Edward Ephraim Cross (April 22, 1832 – July 3, 1863) was a newspaperman and an officer in the Union Army during the American Civil War.



Cross was born in Lancaster, New Hampshire. When he was fifteen years old, he began writing as a printer for a local newspaper, the Coos Democrat. He later moved from New Hampshire to Cincinnati, Ohio, where he worked as a printer for the Cincinnati Times. He demonstrated writing skills and became a reporter for the newspaper, serving for a while as the paper's Washington correspondent. In 1857, he moved to the West and eventually settled in the Arizona Territory.

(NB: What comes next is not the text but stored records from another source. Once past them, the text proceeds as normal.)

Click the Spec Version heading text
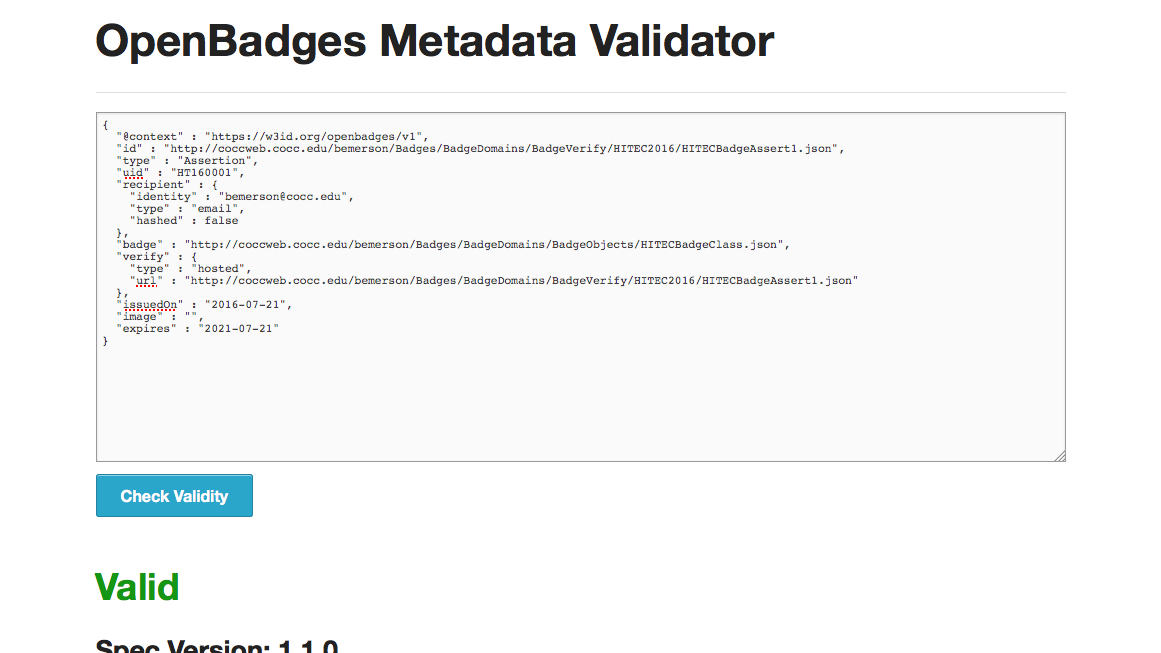The width and height of the screenshot is (1161, 653). coord(217,646)
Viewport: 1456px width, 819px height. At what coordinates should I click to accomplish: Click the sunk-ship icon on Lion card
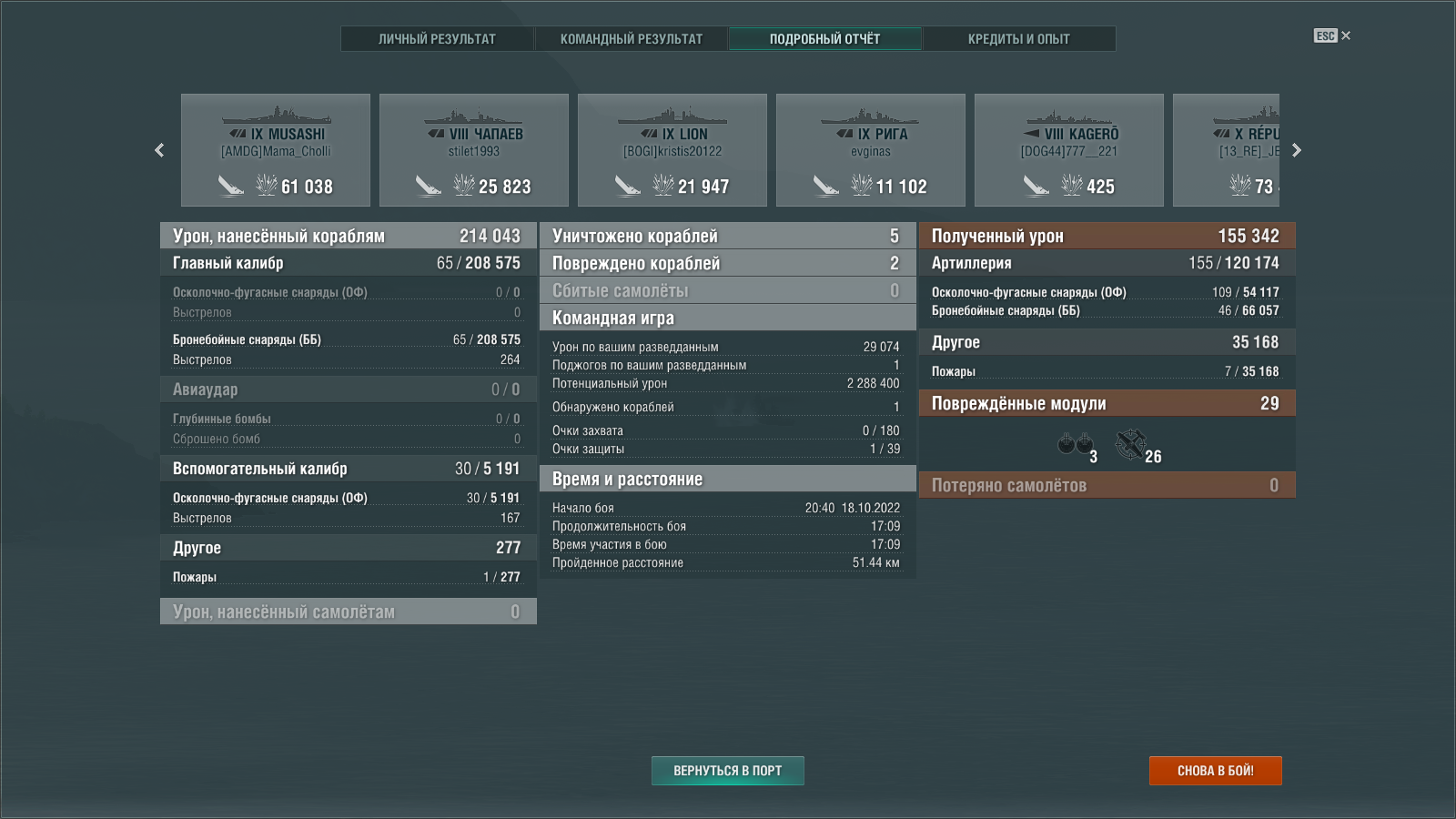tap(627, 186)

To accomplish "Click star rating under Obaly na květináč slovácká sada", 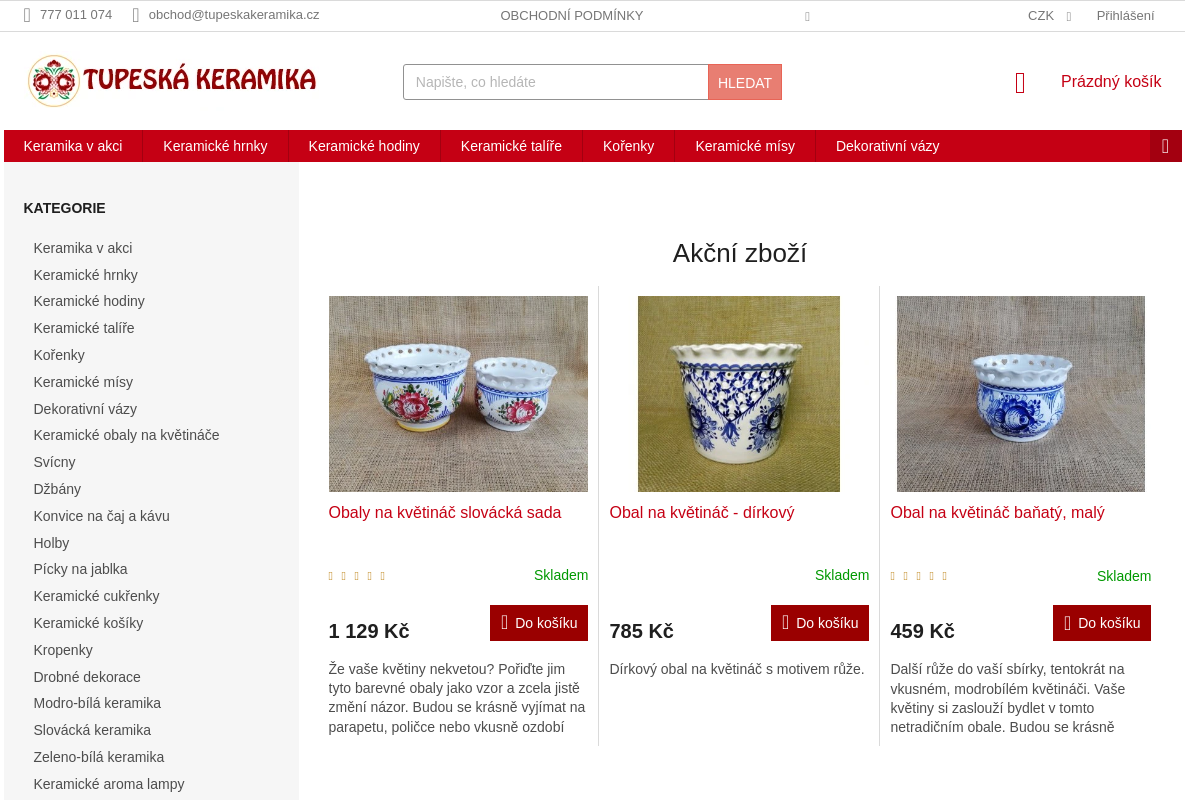I will pos(357,576).
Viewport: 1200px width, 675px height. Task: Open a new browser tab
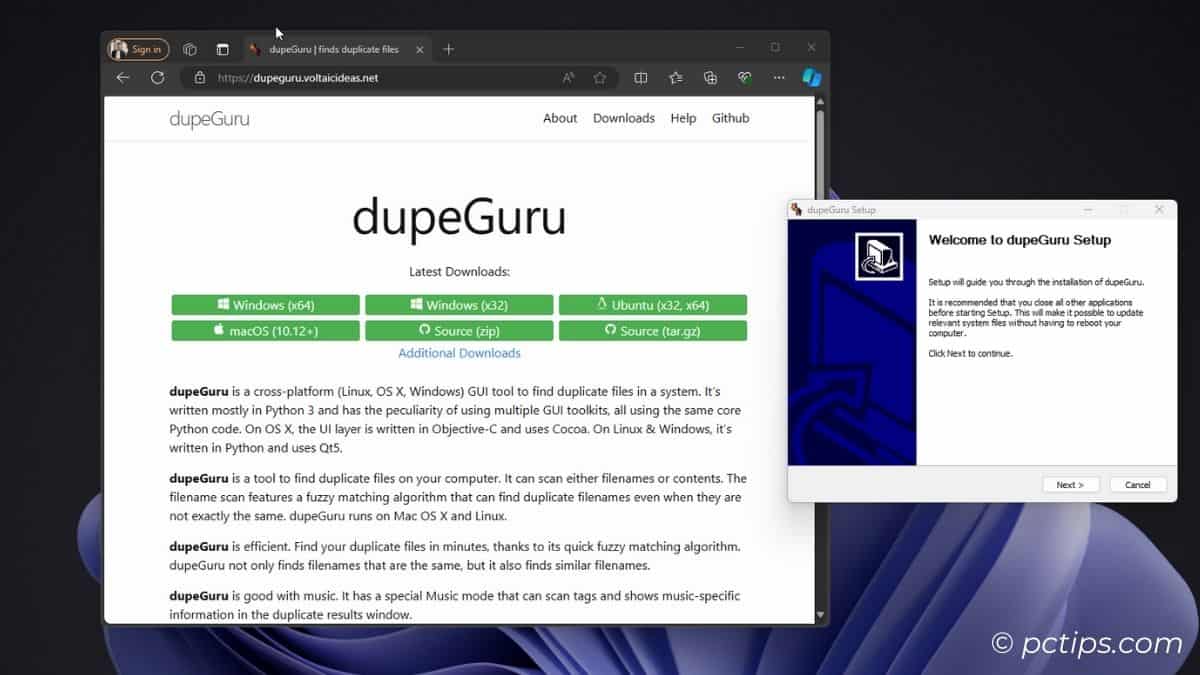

Cross invested in a series of mines and then established the territory's first newspaper, the Weekly Arizonian. He also served at times in the United States Army as a scout during occasional expeditions against the Apache. In 1860, he crossed the border into Mexico to command a Sonoran army garrison supporting the insurgency of Benito Juárez.

Civil War Service

At the outset of the Civil War, he was commissioned as colonel of the 5th New Hampshire Infantry. He led his regiment in the first division II Corps, distinguishing himself at the Battle of Antietam. Cross also led his regiment at the Battle of Fredericksburg and the Battle of Chancellorsville. At Chancellorsville he briefly led an ad hoc fifth brigade in first division II Corps.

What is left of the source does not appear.